Given records =
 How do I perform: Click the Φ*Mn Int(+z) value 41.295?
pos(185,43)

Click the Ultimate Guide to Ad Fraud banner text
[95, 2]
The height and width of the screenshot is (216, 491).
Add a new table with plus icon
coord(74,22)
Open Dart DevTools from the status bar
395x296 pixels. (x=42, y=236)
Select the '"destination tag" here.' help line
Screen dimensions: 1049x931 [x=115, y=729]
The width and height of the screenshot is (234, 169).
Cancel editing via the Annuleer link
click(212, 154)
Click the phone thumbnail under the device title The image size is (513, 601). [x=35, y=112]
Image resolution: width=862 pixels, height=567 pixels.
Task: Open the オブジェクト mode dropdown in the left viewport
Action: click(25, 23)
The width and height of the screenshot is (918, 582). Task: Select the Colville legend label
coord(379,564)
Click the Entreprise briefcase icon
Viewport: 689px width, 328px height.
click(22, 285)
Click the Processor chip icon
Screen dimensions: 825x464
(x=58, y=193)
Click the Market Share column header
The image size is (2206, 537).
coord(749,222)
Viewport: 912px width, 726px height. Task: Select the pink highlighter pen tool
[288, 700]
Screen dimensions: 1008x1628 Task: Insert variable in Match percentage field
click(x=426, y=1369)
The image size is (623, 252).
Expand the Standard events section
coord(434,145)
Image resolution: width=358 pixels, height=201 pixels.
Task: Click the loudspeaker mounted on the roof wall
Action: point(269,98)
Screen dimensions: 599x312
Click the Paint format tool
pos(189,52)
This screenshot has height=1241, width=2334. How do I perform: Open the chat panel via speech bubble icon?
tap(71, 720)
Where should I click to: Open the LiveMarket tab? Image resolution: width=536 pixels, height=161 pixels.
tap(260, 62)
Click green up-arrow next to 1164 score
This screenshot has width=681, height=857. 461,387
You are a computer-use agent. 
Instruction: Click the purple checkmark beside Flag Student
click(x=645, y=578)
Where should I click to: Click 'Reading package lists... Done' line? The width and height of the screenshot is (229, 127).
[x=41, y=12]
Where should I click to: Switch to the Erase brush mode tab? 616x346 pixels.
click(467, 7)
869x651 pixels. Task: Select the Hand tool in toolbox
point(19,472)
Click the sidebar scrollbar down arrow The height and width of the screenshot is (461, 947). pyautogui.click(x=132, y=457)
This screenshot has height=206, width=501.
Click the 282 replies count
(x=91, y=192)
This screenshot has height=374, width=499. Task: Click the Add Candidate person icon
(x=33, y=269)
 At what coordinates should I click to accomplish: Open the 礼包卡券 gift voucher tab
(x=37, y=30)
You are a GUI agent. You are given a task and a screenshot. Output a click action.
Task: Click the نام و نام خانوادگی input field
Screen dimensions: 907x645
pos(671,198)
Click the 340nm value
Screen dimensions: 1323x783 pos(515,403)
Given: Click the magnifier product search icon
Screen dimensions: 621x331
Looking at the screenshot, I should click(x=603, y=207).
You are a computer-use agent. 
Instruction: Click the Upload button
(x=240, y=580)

Assigned task =
Could you transcribe the records in full, exactly?

Exercise answer =
 How do I perform: Click the Φ*Mn Int(+z) value 41.295?
pos(185,43)

Click the Ultimate Guide to Ad Fraud banner text
[95, 2]
The height and width of the screenshot is (216, 491).
Add a new table with plus icon
coord(74,22)
Open Dart DevTools from the status bar
395x296 pixels. (x=42, y=236)
Select the '"destination tag" here.' help line
Screen dimensions: 1049x931 [x=115, y=729]
The width and height of the screenshot is (234, 169).
Cancel editing via the Annuleer link
click(212, 154)
Click the phone thumbnail under the device title The image size is (513, 601). [x=35, y=112]
Image resolution: width=862 pixels, height=567 pixels.
Task: Open the オブジェクト mode dropdown in the left viewport
Action: click(25, 23)
The width and height of the screenshot is (918, 582). Task: Select the Colville legend label
coord(379,564)
Click the Entreprise briefcase icon
Viewport: 689px width, 328px height.
click(22, 285)
Click the Processor chip icon
Screen dimensions: 825x464
(x=58, y=193)
Click the Market Share column header
The image size is (2206, 537).
coord(749,222)
Viewport: 912px width, 726px height. Task: Select the pink highlighter pen tool
[288, 700]
Screen dimensions: 1008x1628 Task: Insert variable in Match percentage field
click(x=426, y=1369)
The image size is (623, 252).
Expand the Standard events section
coord(434,145)
Image resolution: width=358 pixels, height=201 pixels.
Task: Click the loudspeaker mounted on the roof wall
Action: point(269,98)
Screen dimensions: 599x312
Click the Paint format tool
pos(189,52)
This screenshot has height=1241, width=2334. How do I perform: Open the chat panel via speech bubble icon?
tap(71, 720)
Where should I click to: Open the LiveMarket tab? Image resolution: width=536 pixels, height=161 pixels.
tap(260, 62)
Click green up-arrow next to 1164 score
This screenshot has width=681, height=857. 461,387
You are a computer-use agent. 
Instruction: Click the purple checkmark beside Flag Student
click(x=645, y=578)
Where should I click to: Click 'Reading package lists... Done' line? The width and height of the screenshot is (229, 127).
[x=41, y=12]
Where should I click to: Switch to the Erase brush mode tab? 616x346 pixels.
click(467, 7)
869x651 pixels. Task: Select the Hand tool in toolbox
point(19,472)
Click the sidebar scrollbar down arrow The height and width of the screenshot is (461, 947). pyautogui.click(x=132, y=457)
This screenshot has height=206, width=501.
Click the 282 replies count
(x=91, y=192)
This screenshot has height=374, width=499. Task: Click the Add Candidate person icon
(x=33, y=269)
 At what coordinates should I click to accomplish: Open the 礼包卡券 gift voucher tab
(x=37, y=30)
You are a GUI agent. You are given a task and a screenshot. Output a click action.
Task: Click the نام و نام خانوادگی input field
Screen dimensions: 907x645
pos(671,198)
Click the 340nm value
Screen dimensions: 1323x783 pos(515,403)
Given: Click the magnifier product search icon
Screen dimensions: 621x331
Looking at the screenshot, I should click(x=603, y=207).
You are a computer-use agent. 
Instruction: Click the Upload button
(x=240, y=580)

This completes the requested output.